Raw data: Begin

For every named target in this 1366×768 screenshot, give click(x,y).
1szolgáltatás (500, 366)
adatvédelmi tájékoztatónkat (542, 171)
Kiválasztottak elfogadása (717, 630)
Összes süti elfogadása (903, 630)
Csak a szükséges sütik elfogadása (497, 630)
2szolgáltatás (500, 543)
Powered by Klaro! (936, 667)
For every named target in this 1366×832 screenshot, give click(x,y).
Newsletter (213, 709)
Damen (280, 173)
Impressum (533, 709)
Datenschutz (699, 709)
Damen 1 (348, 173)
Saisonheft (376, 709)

Raw data: End
Raw data: Begin

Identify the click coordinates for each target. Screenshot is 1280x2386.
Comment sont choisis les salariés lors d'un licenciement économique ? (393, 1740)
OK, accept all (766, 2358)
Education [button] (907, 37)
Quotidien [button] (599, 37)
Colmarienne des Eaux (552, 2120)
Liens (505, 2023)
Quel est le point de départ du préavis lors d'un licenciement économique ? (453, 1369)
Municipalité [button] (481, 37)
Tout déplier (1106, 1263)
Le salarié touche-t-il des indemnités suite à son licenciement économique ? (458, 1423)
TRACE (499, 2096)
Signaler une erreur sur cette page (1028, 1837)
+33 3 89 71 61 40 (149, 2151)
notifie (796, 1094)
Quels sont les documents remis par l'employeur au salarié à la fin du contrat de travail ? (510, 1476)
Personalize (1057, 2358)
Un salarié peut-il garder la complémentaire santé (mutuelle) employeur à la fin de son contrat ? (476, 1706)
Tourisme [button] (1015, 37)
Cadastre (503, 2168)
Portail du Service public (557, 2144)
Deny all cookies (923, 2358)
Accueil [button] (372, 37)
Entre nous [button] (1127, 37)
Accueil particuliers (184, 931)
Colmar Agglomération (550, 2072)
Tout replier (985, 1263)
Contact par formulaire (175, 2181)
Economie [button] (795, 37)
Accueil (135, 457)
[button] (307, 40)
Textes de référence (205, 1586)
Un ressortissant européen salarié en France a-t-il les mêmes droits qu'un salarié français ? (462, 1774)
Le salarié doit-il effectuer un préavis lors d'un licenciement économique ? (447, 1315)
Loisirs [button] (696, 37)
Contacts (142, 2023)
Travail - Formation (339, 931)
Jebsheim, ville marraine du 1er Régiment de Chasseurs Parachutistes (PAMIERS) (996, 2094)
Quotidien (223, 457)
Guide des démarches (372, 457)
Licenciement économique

Raw data: End

=== What is required ===
Go back to the listing above. Copy word for word the lines from the one with "Damen (280, 173)" through the one with "Saisonheft (376, 709)", and nothing more.

=== Output of the task ===
Damen (280, 173)
Impressum (533, 709)
Datenschutz (699, 709)
Damen 1 (348, 173)
Saisonheft (376, 709)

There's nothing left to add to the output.